• Work item
Reproduce the records from the line with "Describe the element at coordinates (380, 331)" to the line with "This screenshot has width=372, height=250.", both included, and leave the pictures out of your answer.

• Excerpted records
----

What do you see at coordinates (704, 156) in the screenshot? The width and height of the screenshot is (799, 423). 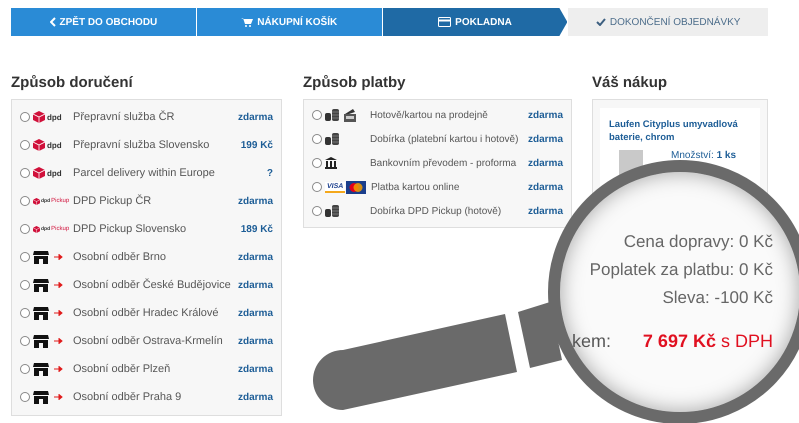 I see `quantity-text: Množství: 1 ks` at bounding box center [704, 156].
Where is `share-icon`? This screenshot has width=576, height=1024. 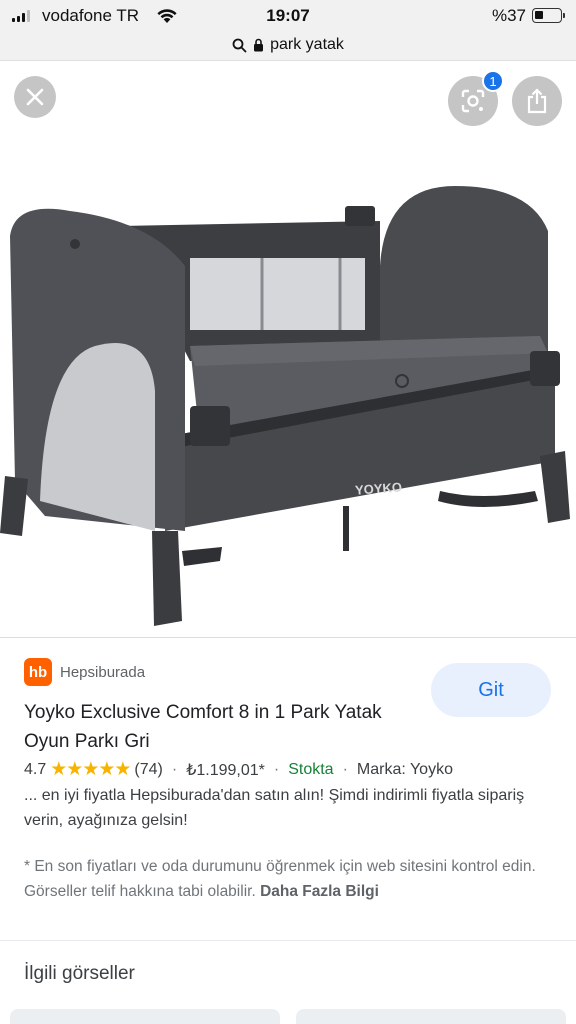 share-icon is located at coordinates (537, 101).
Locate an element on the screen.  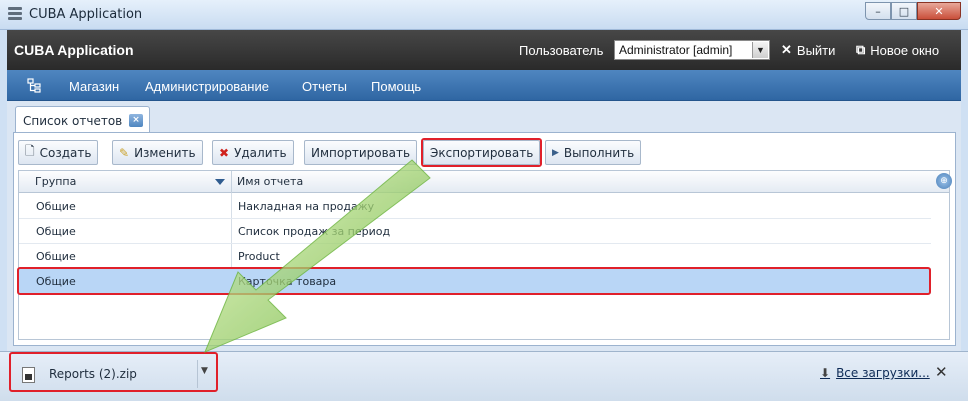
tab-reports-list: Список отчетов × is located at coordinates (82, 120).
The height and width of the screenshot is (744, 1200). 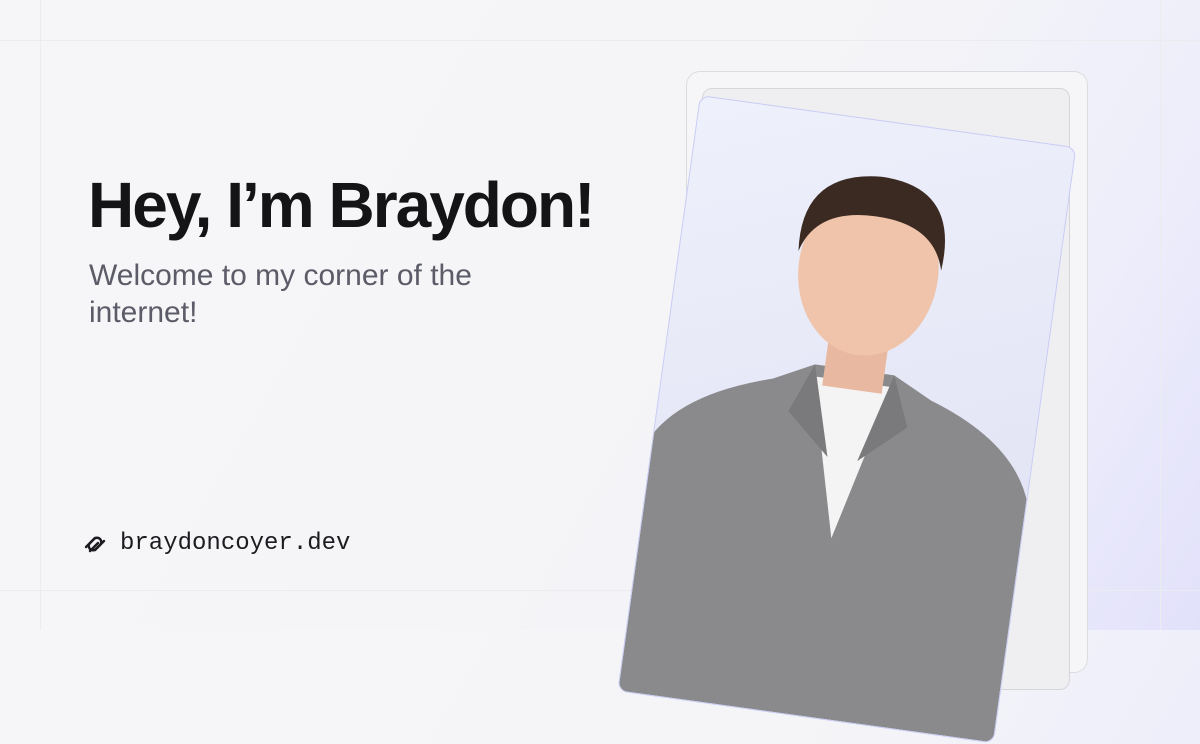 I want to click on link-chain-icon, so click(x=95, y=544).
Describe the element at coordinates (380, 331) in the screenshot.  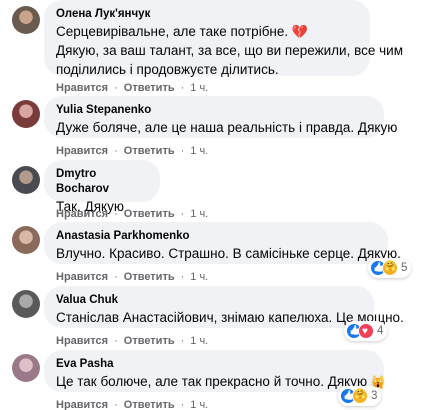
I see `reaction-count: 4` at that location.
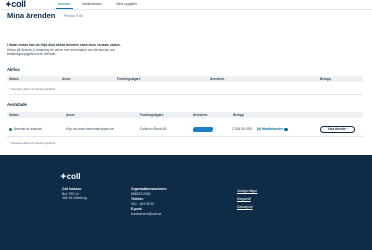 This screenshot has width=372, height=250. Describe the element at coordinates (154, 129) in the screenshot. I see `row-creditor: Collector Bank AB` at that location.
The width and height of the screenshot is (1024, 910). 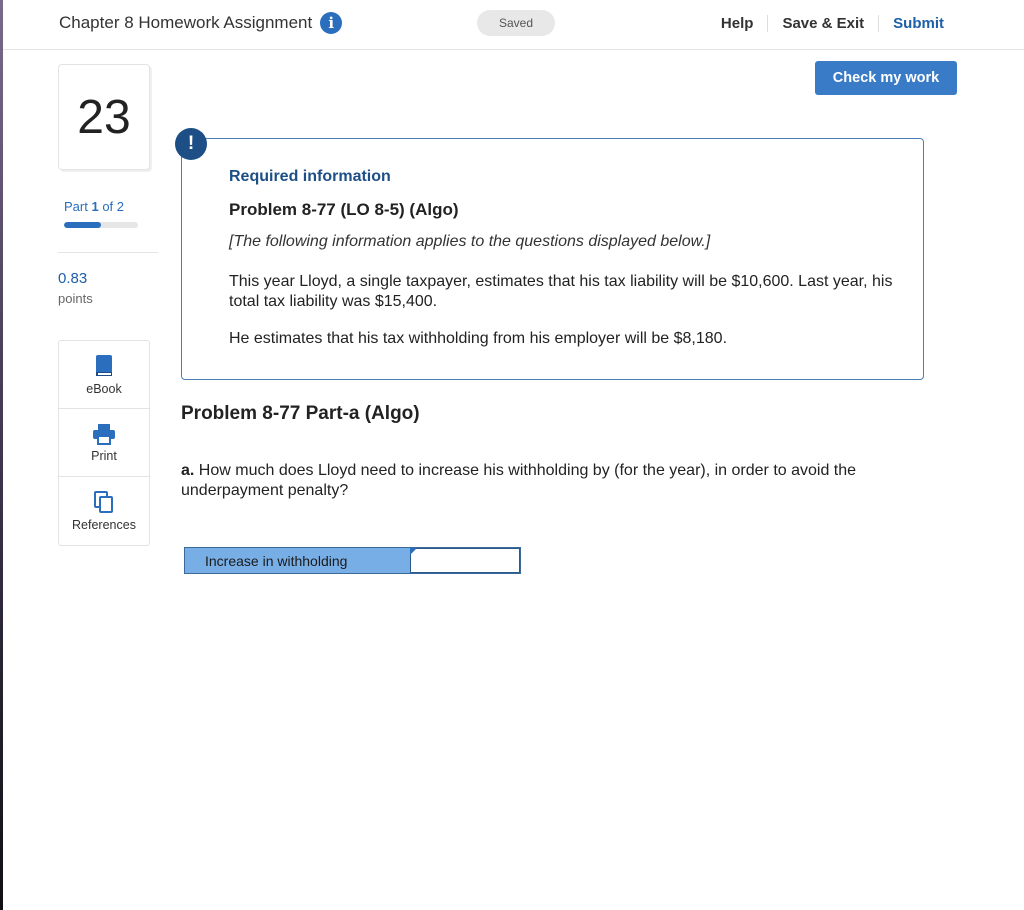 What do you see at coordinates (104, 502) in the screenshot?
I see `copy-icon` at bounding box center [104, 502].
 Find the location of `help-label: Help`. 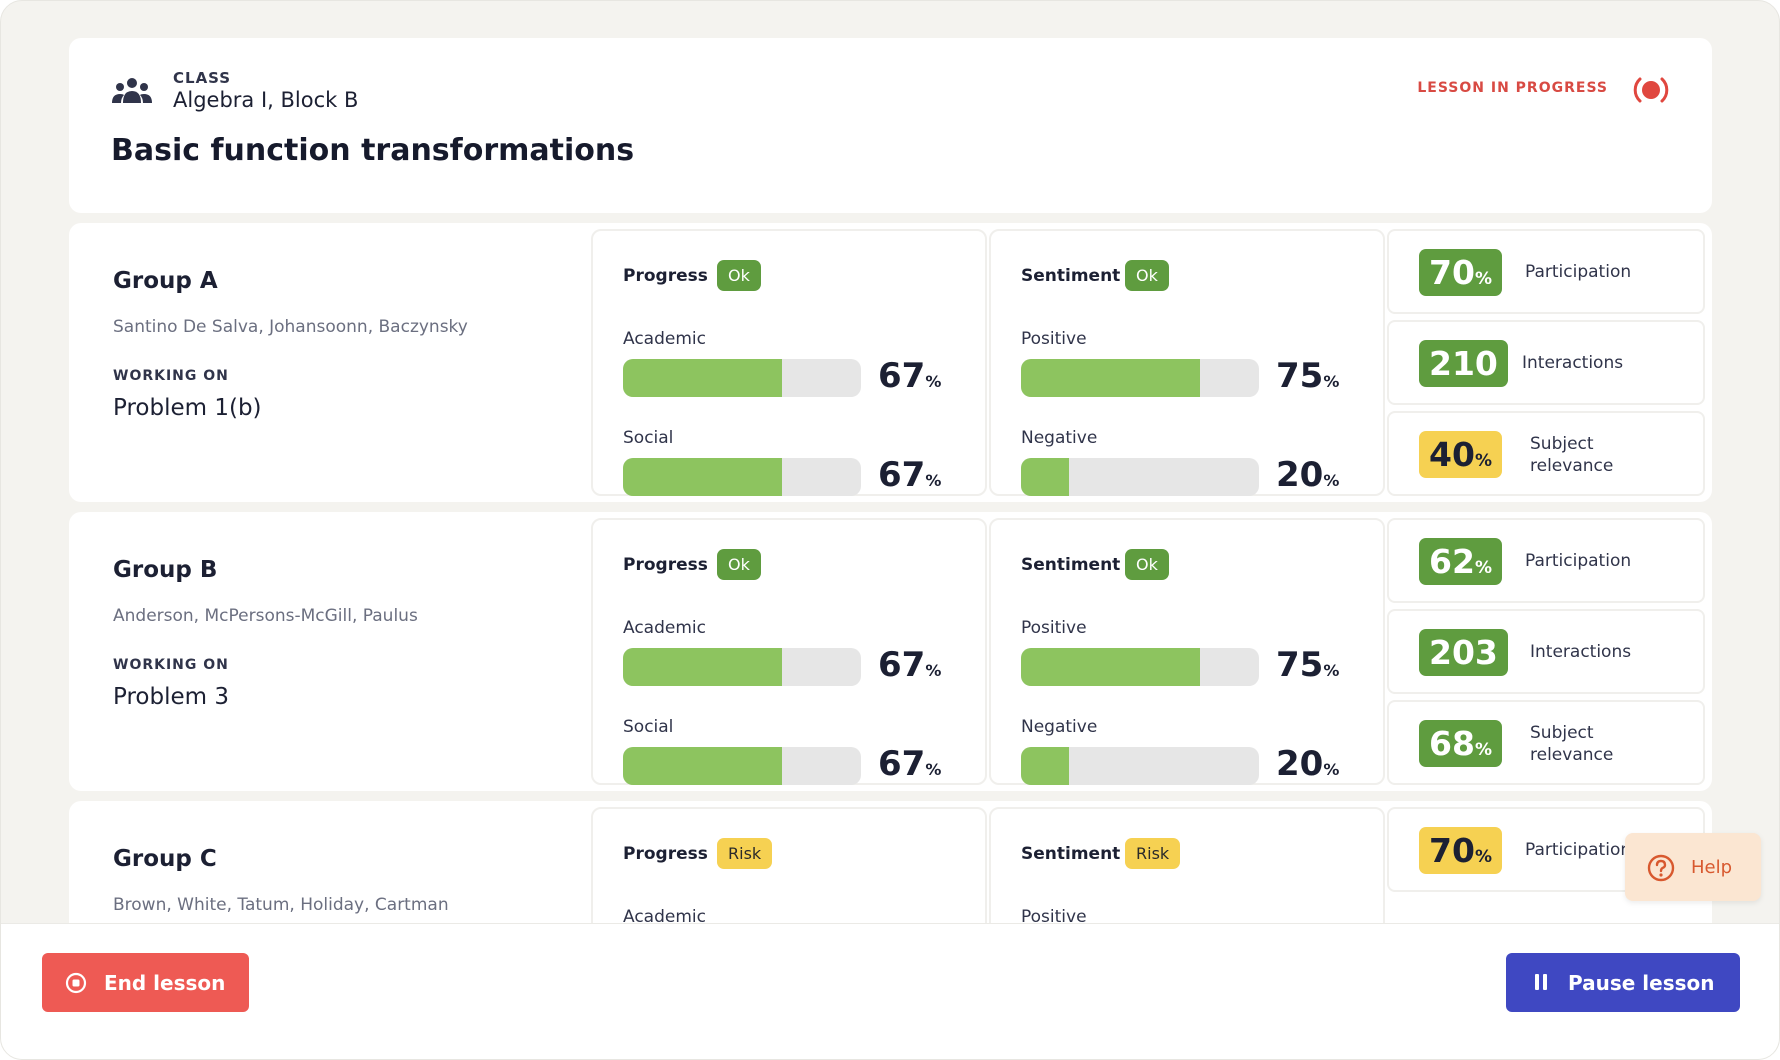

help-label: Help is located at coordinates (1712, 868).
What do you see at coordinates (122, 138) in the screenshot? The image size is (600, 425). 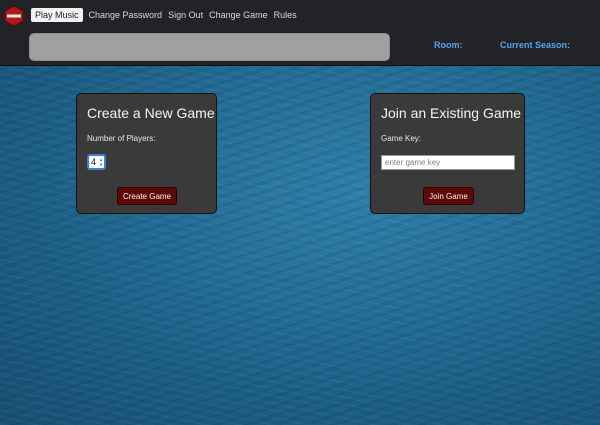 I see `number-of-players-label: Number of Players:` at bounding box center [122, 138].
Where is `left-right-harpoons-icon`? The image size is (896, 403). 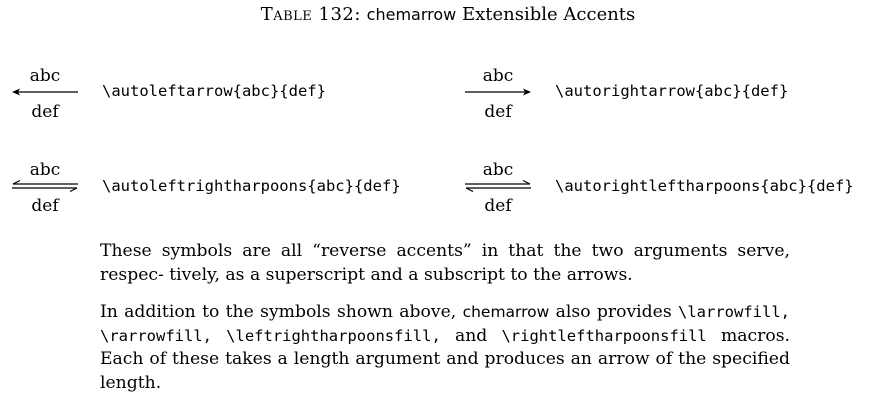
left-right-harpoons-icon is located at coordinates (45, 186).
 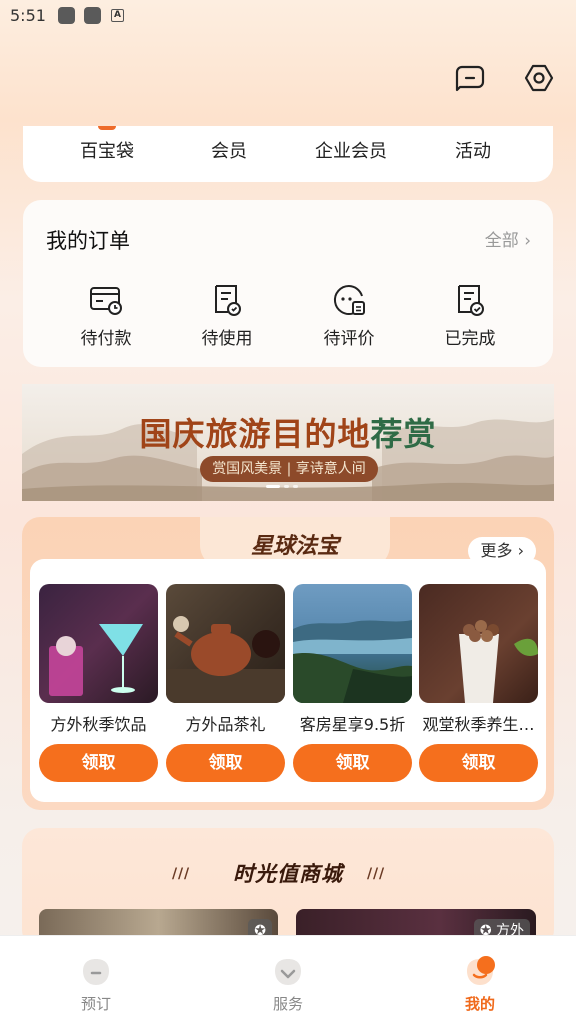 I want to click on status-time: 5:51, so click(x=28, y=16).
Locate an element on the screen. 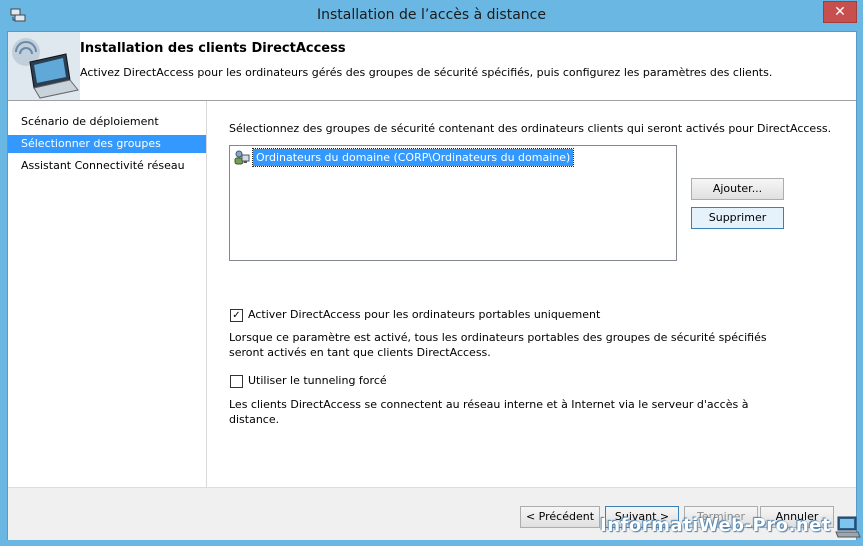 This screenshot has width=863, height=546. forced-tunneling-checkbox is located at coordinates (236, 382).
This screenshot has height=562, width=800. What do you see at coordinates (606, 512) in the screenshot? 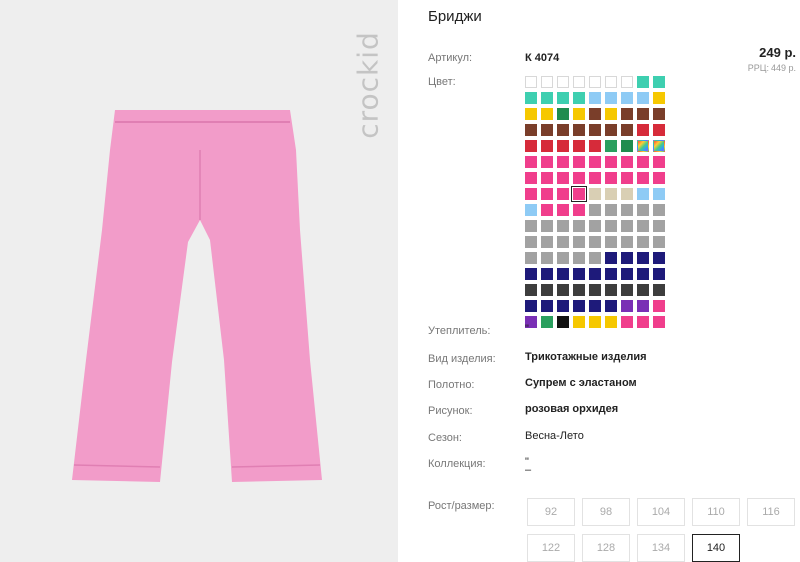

----

• Result of this task
Describe the element at coordinates (380, 331) in the screenshot.  
I see `reaction-count: 4` at that location.
 This screenshot has width=372, height=250. Describe the element at coordinates (154, 129) in the screenshot. I see `row-creditor: Collector Bank AB` at that location.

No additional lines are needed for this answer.